_Exercise prompt:_ Using the records below, output the stretch that opens with the line containing "The image size is (1405, 840)." and closes with the line containing "This screenshot has height=1080, width=1080.", exactly and including both lines, with nothing more.

_The input:_
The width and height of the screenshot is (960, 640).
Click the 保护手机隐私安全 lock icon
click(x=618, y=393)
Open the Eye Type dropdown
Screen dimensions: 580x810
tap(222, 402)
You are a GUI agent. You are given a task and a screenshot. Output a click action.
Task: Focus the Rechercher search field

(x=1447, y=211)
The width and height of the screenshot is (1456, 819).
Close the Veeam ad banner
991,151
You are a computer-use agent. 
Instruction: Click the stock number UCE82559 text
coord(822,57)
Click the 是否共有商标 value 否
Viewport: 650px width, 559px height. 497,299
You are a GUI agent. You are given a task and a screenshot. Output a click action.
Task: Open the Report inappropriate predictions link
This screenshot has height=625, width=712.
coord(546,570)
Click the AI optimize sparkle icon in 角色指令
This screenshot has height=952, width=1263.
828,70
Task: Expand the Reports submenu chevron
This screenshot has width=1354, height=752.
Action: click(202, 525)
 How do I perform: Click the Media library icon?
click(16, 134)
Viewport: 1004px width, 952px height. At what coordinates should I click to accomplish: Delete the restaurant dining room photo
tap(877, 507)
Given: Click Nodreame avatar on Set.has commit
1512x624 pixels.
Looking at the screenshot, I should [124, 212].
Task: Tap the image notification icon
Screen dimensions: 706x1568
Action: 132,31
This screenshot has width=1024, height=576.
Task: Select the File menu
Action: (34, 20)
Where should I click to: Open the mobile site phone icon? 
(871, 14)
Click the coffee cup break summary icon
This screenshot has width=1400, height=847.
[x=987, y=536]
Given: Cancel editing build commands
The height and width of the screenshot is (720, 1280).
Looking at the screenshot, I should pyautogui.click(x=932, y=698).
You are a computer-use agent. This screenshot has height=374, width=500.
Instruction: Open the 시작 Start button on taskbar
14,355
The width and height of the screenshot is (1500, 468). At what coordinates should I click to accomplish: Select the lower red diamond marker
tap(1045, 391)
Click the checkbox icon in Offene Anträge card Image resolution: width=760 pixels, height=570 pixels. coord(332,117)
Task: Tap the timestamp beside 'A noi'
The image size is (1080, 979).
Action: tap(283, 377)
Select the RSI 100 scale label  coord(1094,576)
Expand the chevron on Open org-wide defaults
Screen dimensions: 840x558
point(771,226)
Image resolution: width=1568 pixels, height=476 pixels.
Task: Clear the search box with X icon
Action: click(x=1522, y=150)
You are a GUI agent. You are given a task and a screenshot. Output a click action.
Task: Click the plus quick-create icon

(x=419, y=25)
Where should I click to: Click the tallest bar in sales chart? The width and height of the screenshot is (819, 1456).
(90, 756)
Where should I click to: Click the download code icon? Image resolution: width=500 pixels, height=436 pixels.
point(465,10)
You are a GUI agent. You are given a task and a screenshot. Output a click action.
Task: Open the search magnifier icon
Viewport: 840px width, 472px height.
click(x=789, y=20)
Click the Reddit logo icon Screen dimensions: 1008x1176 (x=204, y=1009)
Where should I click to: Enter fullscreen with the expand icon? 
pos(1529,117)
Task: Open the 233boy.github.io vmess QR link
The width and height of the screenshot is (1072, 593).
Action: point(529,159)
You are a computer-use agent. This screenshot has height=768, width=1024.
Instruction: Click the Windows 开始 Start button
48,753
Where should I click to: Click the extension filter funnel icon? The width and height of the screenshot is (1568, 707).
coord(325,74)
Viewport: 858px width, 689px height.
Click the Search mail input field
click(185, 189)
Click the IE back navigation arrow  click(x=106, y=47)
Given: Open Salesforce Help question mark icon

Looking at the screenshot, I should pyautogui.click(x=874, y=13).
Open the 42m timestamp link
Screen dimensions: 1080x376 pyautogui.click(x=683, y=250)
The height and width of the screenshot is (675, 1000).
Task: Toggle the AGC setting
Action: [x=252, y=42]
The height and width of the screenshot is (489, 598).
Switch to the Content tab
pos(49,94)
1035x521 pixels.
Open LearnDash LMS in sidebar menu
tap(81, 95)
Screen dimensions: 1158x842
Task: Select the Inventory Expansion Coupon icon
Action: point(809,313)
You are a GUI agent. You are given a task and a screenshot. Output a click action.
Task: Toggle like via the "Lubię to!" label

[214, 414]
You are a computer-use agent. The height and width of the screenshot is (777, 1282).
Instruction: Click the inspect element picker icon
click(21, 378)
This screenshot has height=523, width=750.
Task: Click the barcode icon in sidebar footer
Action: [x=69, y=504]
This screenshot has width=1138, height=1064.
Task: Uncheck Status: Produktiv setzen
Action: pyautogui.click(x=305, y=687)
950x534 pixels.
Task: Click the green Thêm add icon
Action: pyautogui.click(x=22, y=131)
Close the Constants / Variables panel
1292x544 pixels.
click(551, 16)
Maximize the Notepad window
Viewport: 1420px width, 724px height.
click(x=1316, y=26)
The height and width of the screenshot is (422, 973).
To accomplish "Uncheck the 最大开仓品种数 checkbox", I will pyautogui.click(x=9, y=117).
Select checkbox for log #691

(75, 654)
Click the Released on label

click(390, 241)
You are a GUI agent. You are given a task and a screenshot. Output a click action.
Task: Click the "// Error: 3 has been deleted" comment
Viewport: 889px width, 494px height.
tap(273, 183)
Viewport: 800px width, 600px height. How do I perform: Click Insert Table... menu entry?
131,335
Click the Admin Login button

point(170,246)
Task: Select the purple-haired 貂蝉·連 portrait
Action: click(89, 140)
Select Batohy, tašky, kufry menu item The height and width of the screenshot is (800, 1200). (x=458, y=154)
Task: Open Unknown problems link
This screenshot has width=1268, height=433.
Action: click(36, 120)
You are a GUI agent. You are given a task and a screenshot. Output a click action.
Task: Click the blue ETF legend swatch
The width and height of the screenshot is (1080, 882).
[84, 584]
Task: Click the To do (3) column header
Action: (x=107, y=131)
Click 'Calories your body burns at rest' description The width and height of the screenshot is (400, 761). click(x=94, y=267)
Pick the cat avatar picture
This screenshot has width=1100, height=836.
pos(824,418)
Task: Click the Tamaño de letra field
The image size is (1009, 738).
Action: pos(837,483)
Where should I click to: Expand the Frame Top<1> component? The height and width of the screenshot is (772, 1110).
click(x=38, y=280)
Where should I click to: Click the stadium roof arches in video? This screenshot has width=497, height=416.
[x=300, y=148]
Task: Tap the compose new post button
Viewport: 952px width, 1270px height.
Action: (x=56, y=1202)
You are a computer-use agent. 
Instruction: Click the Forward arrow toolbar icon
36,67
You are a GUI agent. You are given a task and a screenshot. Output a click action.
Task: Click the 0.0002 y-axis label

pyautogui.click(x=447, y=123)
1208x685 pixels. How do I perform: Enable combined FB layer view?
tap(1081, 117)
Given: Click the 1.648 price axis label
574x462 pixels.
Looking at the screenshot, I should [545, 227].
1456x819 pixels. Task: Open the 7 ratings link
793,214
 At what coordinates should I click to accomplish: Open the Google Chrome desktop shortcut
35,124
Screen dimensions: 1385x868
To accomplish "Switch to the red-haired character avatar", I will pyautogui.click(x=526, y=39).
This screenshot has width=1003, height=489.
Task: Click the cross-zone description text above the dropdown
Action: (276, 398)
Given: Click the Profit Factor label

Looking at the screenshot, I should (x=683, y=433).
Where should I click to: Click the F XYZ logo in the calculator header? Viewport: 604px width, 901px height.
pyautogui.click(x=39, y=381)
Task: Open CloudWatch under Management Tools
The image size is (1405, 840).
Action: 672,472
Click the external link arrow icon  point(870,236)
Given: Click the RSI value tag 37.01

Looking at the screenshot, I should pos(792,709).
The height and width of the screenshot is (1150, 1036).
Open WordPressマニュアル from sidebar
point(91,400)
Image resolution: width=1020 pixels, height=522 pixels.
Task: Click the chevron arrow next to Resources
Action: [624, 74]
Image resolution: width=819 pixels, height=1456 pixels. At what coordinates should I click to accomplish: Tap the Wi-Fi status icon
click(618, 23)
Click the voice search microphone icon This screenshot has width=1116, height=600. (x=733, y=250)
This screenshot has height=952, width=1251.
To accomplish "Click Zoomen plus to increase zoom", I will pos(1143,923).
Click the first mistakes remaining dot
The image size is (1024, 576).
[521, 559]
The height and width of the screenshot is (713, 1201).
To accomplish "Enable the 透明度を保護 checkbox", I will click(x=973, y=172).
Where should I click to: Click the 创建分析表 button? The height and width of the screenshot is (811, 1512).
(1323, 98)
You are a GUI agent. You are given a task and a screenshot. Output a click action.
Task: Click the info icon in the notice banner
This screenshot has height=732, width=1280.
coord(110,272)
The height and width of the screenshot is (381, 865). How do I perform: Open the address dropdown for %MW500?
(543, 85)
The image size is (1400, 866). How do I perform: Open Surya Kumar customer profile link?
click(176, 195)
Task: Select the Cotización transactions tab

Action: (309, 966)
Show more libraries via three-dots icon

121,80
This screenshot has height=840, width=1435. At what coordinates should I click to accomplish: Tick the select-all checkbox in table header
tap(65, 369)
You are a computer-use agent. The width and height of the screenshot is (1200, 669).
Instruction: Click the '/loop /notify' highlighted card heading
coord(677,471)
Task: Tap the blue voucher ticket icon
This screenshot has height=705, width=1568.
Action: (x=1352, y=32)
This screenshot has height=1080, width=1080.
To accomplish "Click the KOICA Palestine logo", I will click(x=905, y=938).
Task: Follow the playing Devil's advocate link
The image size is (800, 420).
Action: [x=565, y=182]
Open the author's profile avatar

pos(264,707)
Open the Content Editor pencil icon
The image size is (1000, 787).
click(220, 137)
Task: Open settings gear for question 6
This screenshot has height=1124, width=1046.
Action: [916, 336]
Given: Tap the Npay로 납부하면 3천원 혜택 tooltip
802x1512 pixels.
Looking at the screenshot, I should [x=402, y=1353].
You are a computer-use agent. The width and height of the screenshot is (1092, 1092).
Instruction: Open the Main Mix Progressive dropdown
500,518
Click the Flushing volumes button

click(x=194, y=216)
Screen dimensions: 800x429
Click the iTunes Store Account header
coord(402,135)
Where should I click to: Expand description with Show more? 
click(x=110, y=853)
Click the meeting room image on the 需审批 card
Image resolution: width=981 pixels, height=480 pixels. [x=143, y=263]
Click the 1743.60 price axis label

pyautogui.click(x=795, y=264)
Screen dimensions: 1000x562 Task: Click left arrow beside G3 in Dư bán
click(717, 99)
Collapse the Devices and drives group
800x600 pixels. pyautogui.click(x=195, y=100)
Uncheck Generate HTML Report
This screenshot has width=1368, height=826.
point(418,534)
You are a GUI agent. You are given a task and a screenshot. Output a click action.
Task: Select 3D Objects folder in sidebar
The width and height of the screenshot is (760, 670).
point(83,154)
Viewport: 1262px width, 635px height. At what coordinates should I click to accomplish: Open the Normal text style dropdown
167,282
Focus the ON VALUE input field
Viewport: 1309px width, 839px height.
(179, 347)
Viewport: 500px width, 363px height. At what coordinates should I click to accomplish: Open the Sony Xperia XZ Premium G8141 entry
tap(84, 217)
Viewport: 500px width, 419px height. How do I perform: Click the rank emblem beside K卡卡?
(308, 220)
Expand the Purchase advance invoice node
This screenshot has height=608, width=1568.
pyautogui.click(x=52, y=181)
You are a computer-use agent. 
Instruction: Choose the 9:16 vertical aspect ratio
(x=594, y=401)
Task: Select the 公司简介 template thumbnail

_The completed task:_
The image size is (1405, 840).
Action: 672,472
Click the external link arrow icon  point(870,236)
Given: Click the RSI value tag 37.01

Looking at the screenshot, I should pos(792,709).
The height and width of the screenshot is (1150, 1036).
Open WordPressマニュアル from sidebar
point(91,400)
Image resolution: width=1020 pixels, height=522 pixels.
Task: Click the chevron arrow next to Resources
Action: [624, 74]
Image resolution: width=819 pixels, height=1456 pixels. At what coordinates should I click to accomplish: Tap the Wi-Fi status icon
click(618, 23)
Click the voice search microphone icon This screenshot has width=1116, height=600. (x=733, y=250)
This screenshot has height=952, width=1251.
To accomplish "Click Zoomen plus to increase zoom", I will pos(1143,923).
Click the first mistakes remaining dot
The image size is (1024, 576).
[521, 559]
The height and width of the screenshot is (713, 1201).
To accomplish "Enable the 透明度を保護 checkbox", I will click(x=973, y=172).
Where should I click to: Click the 创建分析表 button? The height and width of the screenshot is (811, 1512).
(1323, 98)
You are a GUI agent. You are given a task and a screenshot. Output a click action.
Task: Click the info icon in the notice banner
This screenshot has height=732, width=1280.
coord(110,272)
The height and width of the screenshot is (381, 865). How do I perform: Open the address dropdown for %MW500?
(543, 85)
The image size is (1400, 866). How do I perform: Open Surya Kumar customer profile link?
click(176, 195)
Task: Select the Cotización transactions tab

Action: (309, 966)
Show more libraries via three-dots icon

121,80
This screenshot has height=840, width=1435. At what coordinates should I click to accomplish: Tick the select-all checkbox in table header
tap(65, 369)
You are a computer-use agent. The width and height of the screenshot is (1200, 669).
Instruction: Click the '/loop /notify' highlighted card heading
coord(677,471)
Task: Tap the blue voucher ticket icon
This screenshot has height=705, width=1568.
Action: (x=1352, y=32)
This screenshot has height=1080, width=1080.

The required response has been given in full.